• **EXERCISE MATERIALS**:
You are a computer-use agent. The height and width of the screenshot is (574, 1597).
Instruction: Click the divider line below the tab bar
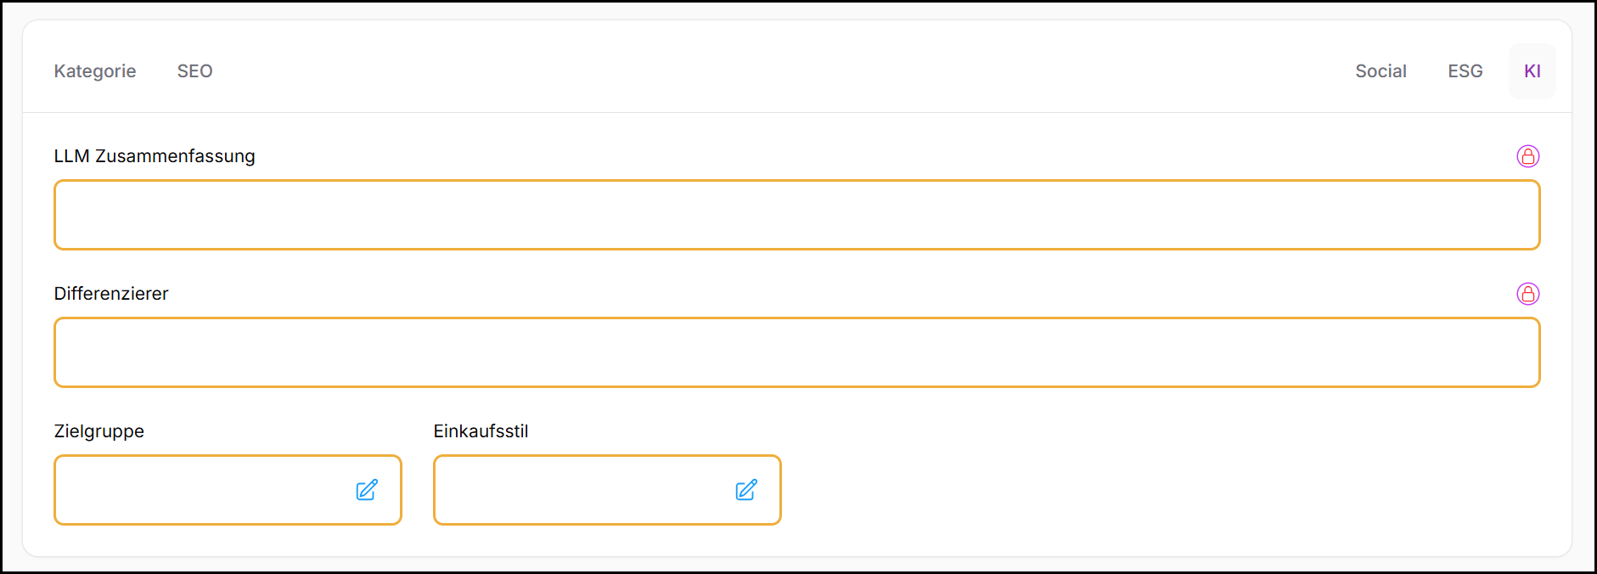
---
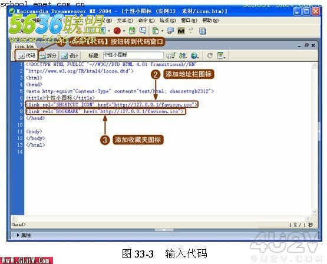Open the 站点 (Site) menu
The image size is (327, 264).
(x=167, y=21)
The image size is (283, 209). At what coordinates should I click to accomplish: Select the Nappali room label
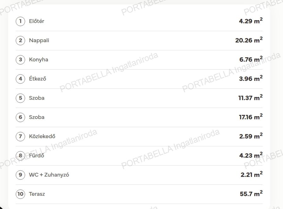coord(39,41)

• **YOUR INSTRUCTIONS**:
Could you return exactly the stretch of the data above that starts at the line with "You are a computer-use" and ends at the line with "Instruction: Click the", both lines included?

• **RESPONSE TO THE EXERCISE**:
You are a computer-use agent. The height and width of the screenshot is (574, 1597).
Instruction: Click the divider line below the tab bar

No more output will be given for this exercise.